This was my first tomato of the season, a Mortgage Lifter heirloom tomato from a plant generously given to me by Derek's mom. I picked this lumpy fellow and then immediately sacrificed him for my BLT needs. He was delicious.
I got the first two of what promises to be several hundred yellow pear tomatoes, if their blooms are any indication.
|These look like they should have cartoon faces, canes, and tap shoes for a jaunty little dance number, don't you think?|
This means I now get to add diced yellow tomato to almost every dish I make. This also means my family now gets to leave a pile of diced yellow tomato on their plates after they've eaten everything else. I don't know why I insist on planting more than a single tomato plant every year when I'm the only one in the house who will eat them. The heart wants what the heart wants.

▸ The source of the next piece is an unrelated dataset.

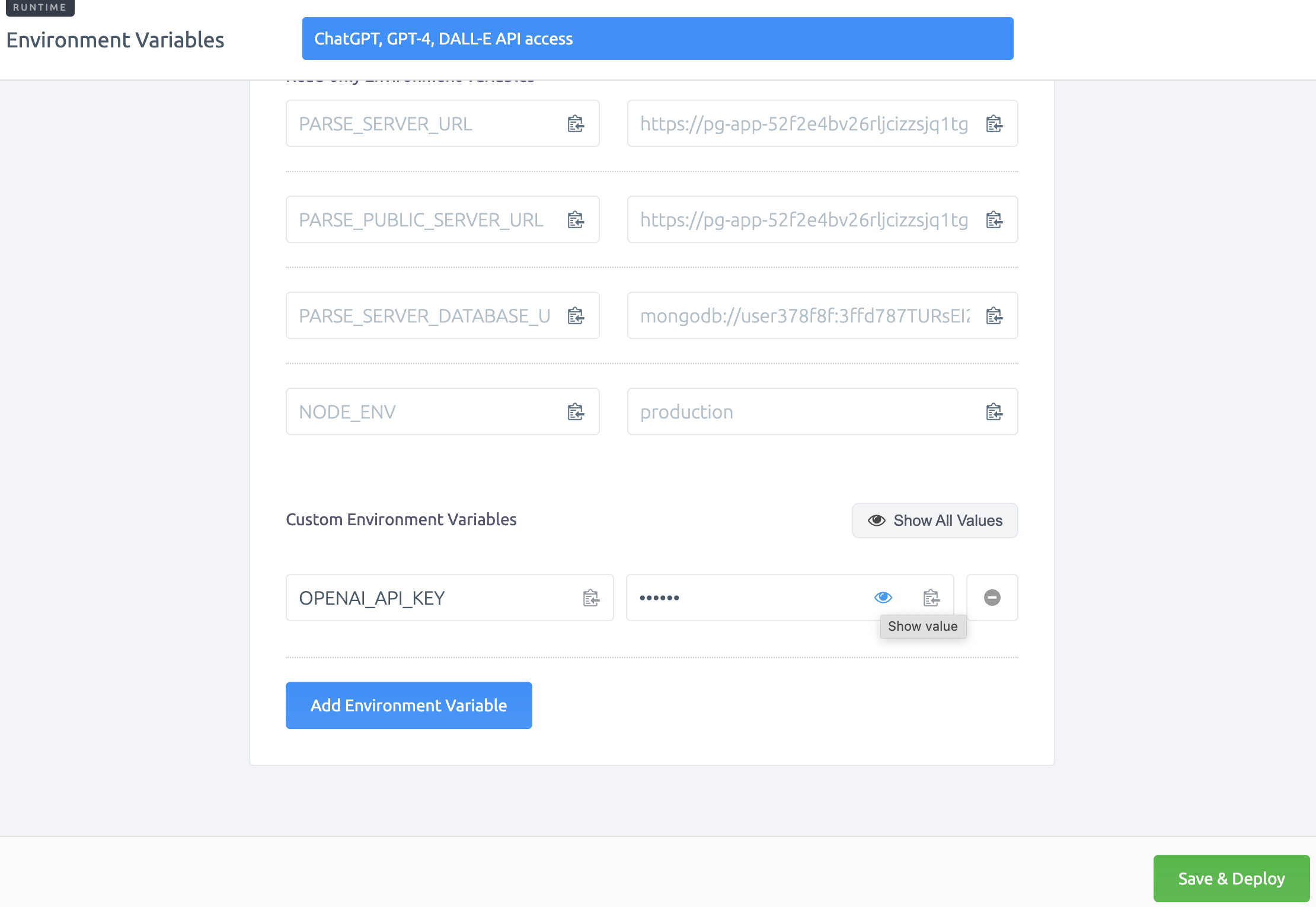This screenshot has height=907, width=1316.
Task: Click the NODE_ENV production value field
Action: pos(800,412)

My rain lily yet again went from the pot-full of brown, withered leaves I pulled from its winter perch in the basement to magically full of blooms. Every year I am amazed by this plant, and tell it so every day when I water it, whispering, How are you so amazing? I don't understand how you do this every year!
Sometimes I feel like I wasn't meant to live in town, where other humans can bear witness to me doing things like whispering to something that can't whisper back. Oh, gosh, but thank God it can't. Whisper back, I mean. Looks like I'm supplying my own nightmares tonight.
The roses were particularly beautiful this year.
It almost made me want to plant some more rose bushes, which is a little miraculous, as I've tended to look at roses with no small amount of disdain in the past. I'm really not big on divas, floral or otherwise, and any plant that needs to be pruned in a specific way and lovingly tucked in and catered to every fall is really too much for me to handle. Our local public garden had some really beautiful Buck Roses last time we were there, though- Buck roses being a variety developed by an Iowan bearing the last name of Buck who wanted roses that could actually survive an Iowa winter.
I particularly liked these, as they were a beautiful peach color that I managed to capture not at all in this photo, but still- "Sunbonnet Sue." Someone remember that for me.
If you follow along on Instagram, you've seen that anytime I leave our yard, my plant-related activities don't go so swimmingly. To summarize, what started as a gorgeous blackberry crop
ended in maggots. In my kitchen.
And yet somehow, I still believe this:
|Thanks Cassi (I think it was Cassi) for sharing!|
For now, though, I think I'll stick to my own yard.